A new pier (the so-called Europier) was added in the 1990s which increased the capacity of the terminal, catering for wide-body aircraft. There was separation between arriving and departing passengers within the International section, although the terminal was not originally built to cater for this separation. In 2005, a substantial redesign and redevelopment of Terminal 1 was completed, which saw the opening of the new Eastern Extension, doubling the departure lounge in size and creating additional seating and retail space.

After the buyout of BMI, British Airways served some short- and medium-haul destinations from this terminal. Virgin Atlantic operated its short-lived Little Red UK domestic operation from the former BMI departure area in Gate 8 of Terminal 1.

===Closure===
Terminal 1 closed on 29 June 2015 to allow the second stage of the expansion of Terminal 2 and all flights it was serving were relocated to other terminals. Several airlines had already left Terminal 1 from 2014. The last tenants alongside British Airways were Icelandair, El Al and TAM Airlines; TAM Airlines moved to Terminal 3 on 27 May 2015.

During Terminal 1's final days, British Airways was the last airline to operate there, with flights to Amman-Queen Alia, Baku, Beirut, Cairo and Hannover, which all moved to Terminal 5, and to Bilbao, Luxembourg, Lyon and Marseille, which were relocated to Terminal 3. The final flight to depart from Terminal 1 was British Airways BA0970 to Hannover, Germany, at 21:30 on 29 June 2015.

In 2018 an auction of the contents of Terminal 1 took place at the Thistle London Heathrow Hotel.

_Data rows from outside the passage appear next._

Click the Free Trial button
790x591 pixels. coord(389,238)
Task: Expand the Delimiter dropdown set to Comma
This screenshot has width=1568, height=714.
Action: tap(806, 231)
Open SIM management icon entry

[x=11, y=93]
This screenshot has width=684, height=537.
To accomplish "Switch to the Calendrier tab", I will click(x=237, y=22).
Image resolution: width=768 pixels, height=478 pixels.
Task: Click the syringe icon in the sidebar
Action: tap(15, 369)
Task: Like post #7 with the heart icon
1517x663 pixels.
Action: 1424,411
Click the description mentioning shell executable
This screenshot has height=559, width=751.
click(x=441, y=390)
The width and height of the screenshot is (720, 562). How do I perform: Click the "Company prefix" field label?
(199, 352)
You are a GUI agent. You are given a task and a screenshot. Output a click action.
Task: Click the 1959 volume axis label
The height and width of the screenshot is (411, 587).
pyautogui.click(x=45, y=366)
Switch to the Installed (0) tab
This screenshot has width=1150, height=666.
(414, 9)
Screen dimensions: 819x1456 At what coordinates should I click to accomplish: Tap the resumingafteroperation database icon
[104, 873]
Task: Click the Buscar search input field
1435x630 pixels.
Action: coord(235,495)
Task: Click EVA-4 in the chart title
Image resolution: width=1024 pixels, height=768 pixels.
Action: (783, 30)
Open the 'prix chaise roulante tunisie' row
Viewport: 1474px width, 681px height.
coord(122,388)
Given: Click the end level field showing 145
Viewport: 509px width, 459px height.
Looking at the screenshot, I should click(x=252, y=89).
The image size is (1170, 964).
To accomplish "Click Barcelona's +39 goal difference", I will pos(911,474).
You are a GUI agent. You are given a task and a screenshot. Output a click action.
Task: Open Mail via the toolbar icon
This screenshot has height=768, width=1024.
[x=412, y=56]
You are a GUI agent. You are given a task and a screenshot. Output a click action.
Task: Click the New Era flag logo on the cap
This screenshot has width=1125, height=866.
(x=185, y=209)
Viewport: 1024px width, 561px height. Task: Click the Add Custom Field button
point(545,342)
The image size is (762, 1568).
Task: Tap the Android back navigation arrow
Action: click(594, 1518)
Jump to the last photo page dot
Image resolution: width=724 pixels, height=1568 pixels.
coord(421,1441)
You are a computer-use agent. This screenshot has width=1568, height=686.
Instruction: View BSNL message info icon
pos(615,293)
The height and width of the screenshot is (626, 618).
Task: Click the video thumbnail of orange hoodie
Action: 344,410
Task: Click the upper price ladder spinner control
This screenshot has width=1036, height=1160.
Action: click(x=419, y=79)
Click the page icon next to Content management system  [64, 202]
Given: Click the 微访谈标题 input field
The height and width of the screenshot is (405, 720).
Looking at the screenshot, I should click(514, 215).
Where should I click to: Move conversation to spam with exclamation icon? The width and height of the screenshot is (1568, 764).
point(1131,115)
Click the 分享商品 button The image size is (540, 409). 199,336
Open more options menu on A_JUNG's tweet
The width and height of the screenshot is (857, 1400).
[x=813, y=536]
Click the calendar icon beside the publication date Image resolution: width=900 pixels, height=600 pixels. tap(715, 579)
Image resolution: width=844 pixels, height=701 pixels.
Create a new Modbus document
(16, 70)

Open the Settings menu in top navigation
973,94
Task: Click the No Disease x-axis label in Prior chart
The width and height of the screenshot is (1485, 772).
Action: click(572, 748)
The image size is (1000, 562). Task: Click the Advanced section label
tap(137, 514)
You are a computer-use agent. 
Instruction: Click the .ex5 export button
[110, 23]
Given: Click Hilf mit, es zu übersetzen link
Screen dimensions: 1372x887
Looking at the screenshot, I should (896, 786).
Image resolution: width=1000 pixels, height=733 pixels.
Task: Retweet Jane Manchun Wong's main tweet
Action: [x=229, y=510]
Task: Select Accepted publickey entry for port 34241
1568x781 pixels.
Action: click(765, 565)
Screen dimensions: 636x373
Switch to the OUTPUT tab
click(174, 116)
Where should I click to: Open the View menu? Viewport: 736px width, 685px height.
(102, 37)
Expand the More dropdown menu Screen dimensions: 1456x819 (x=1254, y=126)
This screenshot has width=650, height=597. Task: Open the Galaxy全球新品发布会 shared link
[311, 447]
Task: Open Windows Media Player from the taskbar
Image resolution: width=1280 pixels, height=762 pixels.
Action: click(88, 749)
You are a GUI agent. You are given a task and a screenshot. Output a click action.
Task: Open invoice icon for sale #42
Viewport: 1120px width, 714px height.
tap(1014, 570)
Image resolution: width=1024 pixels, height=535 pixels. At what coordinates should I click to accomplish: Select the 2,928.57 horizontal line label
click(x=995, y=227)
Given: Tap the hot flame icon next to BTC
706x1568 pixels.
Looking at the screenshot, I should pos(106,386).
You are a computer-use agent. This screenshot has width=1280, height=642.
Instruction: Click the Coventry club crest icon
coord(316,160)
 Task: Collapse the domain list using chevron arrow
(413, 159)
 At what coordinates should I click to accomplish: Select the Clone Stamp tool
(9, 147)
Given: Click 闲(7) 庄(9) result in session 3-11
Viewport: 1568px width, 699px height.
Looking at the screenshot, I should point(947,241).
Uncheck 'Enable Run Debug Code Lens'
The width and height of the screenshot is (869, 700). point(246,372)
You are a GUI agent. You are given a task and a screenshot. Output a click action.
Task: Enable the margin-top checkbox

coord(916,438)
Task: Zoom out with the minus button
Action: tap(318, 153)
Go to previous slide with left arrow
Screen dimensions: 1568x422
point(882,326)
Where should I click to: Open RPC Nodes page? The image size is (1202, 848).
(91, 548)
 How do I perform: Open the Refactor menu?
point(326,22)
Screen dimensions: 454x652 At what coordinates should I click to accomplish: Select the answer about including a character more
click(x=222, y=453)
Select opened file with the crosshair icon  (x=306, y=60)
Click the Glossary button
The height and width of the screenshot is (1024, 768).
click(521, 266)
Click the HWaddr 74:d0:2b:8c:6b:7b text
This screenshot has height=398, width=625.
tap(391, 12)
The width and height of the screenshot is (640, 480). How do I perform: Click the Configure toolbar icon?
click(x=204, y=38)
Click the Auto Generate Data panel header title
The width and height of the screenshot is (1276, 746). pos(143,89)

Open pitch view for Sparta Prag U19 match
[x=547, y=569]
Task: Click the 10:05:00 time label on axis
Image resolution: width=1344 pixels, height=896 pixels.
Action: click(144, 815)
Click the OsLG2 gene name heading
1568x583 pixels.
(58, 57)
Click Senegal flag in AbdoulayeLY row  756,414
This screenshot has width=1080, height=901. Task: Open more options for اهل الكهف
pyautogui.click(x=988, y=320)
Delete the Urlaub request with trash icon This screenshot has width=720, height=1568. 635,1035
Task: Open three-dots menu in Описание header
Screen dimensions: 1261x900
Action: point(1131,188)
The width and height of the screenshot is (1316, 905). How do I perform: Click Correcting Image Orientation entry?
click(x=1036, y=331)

The main terminal building is now empty and some of the ancillary structures and contact piers have been demolished. Today the terminal is used for training and emergency services exercises. It also handles the baggage system for Terminal 2. In 2025 Heathrow Airport announced plans to demolish the main terminal building and expand Terminal 2.

==Facilities==
Due to its impending closure, there were just seven shops left airside in the terminal by June 2015: Boots, Cocoon, Dixons Travel, Glorious Britain, WHSmith and World Duty Free. There was an airside link to Terminal 2 allowing passengers to use the facilities in that terminal. All Star Alliance members formerly in Terminal 1 moved to Terminal 2 due to its closure. The Star Alliance lounge, the El Al King David Lounge and the Servisair lounge were closed prior to the closure of the terminal. The British Airways International lounge near Gate 5 was operational until the end. The gates at Terminal 1 were numbered 2–8, 16–21 and 74–78. From 2017 the remaining contents of the terminal were sold at auction and by private treaty.

==Ground transport==
===Road links===
As part of the three central terminals at Heathrow, it was linked to the M4 motorway via the M4 spur road and through a tunnel under the north runway. There was a short-stay car park directly opposite the terminal and a long-stay car park further away, accessed by a shuttle bus service.

===Rail links===
Terminal 1 was accessed by the London Underground from Heathrow Terminals 1, 2, 3 tube station, with trains towards Cockfosters via Central London. The terminal was also accessed by Heathrow Connect and Heathrow Express from Heathrow Central railway station, where services operate to other Heathrow terminals and to London Paddington, until its closure in 2015, which resulted in the renaming of Heathrow Terminals 1, 2, 3 to just Heathrow Terminals 2 & 3. This specific terminal is the only one to not be accessible to the Elizabeth line.

===Bus links===
Terminal 1 was accessible to both bus and coach services from Heathrow Central bus station.